En Vilafranca del Penedés (Barcelona), hace unos días, sucedió una de esas historias. La hemos leído con asombro en la prensa, conscientes de que a menudo la vida y los periódicos nos proporcionan cuentos increíbles. Por si acaso alguien no la conoce, la cuento. Un hombre conducía su grúa cuando embistió el coche de una chica. Salieron de sus vehículos para intercambiar los papeles. Pronto el individuo le dijo que se había olvidado el seguro en el taller de desguace, y pidió a la joven que la acompañara a buscarlo. Una vez allí, el hombre de la grúa reconoció no tener seguro, y propuso a la chica poner en el parte del accidente que no la había embestido una grúa, sino un coche del que poseía el seguro. Dado que ella no accedió, al fulano le atacaron los nervios, extrajo una pistola, apuntó a la mujer y la amordazó y ató en una silla. Seis horas más tarde al nota, al parecer, le entraron ganas de fumar. Así que la introdujo en el coche y fueron a una gasolinera a por tabaco (sic). Suponemos que estaba ganando tiempo para decidir cómo resolvía la situación. Al volver de la gasolinera se le ocurrió estrangularla. Ella perdió el conocimiento y él creyó que estaba muerta. Cuando volvió en sí, el hombre volvió a apuntarla con el arma y disparó, errando el tiro (los periódicos no se aclaran sobre si falló adrede o si andaba mal de puntería). Luego le dio la venada más extraña: arrepentido, ofreció a la chica la pistola y dijo que acabara con su vida. Ella tomó el cañón y lo convenció de que la llevara a un hospital. El hombre lo hizo y hoy duerme en la cárcel. No tenía antecedentes psicológicos.
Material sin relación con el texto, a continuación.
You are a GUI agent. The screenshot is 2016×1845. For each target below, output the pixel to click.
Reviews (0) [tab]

Encuentros fortuitos de ese calibre pueden cambiar una vida. La chica, que padece un choque nervioso, necesitará probablemente y en lo sucesivo algunas sesiones en el psiquiatra y muchos tranquilizantes. Esto, intuye uno, hará que a partir de ahora desconfíe de cualquier desconocido, tenga la pinta que tenga y suceda lo que suceda. Y, pondría la mano en el fuego, estará fabulando sobre lo que hubiera ocurrido si aquel día no hubiera cogido el coche, o no hubiera torcido por esta o aquella calle. Cuando un accidente o un tropiezo desencadenan una pesadilla, uno repasa los minutos y las horas previas. ¿Pude evitarlo?, se dice uno. ¿Y si hubiera tomado otra decisión? Hay mañanas en que es mejor no levantarse de la cama.